Australian scientists have narrowed their search for the genetic cause of a degenerative eye disease that leads to blindness.
Researchers at the Walter and Eliza Hall Institute of Medical Research have established five key areas, or loci, in the genome that are most likely to affect an individual’s risk of developing macular telangiectasia type two (MacTel).
The disease causes abnormal growth of blood vessels in the macula and is most common in those aged 40 or older. There is no cure or treatment for the condition at present.
Professor Melanie Bahlo told OT that analysis of more than six million genetic markers had identified five loci across the genome that had similar patterns in people with MacTel.
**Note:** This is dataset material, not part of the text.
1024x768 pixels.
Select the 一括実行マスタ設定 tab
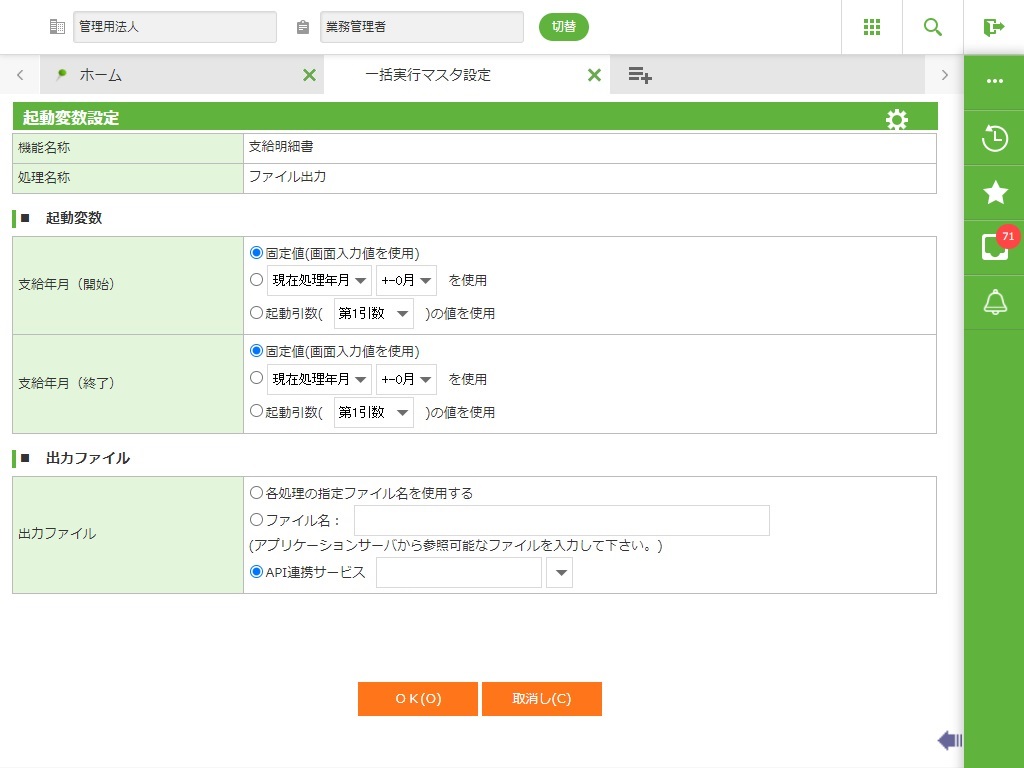coord(428,75)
Those same patterns were not found in healthy individuals.
“These five genetic risk loci are our treasure map, telling us where to keep digging in order to discover the specific genes implicated in MacTel,” she said.
Dr Thomas Scerri told OT that the study aimed to confirm the aetiology of MacTel.
“We strongly suspected a genetic link to MacTel, because we have seen several large families where numerous people are affected,” he explained.
The research, which is published in Nature Genetics, also revealed that people with the MacTel genetic risk loci had changes in their metabolism.
Dr Thomas Scerri highlighted to OT that the MacTel risk variants were linked to lower levels of glycine and serine.
Further work will investigate which specific genes and genetic variants are playing a role in the disease.
“In years to come, we hope this work will lead to a better understanding of the disease and ways to predict a person’s risk,” Dr Scerri concluded.